START Entries provided

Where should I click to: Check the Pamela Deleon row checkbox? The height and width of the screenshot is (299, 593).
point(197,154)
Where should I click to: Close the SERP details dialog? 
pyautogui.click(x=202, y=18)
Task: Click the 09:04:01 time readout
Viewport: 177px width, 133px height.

END Entries provided

# Exercise directions
Skip all lines ahead of the one containing "Where should I click to: Close". Reproduce that line and the remainder of the listing above exactly.

# Written response
Where should I click to: Close the SERP details dialog? 
pyautogui.click(x=202, y=18)
Task: Click the 09:04:01 time readout
Viewport: 177px width, 133px height.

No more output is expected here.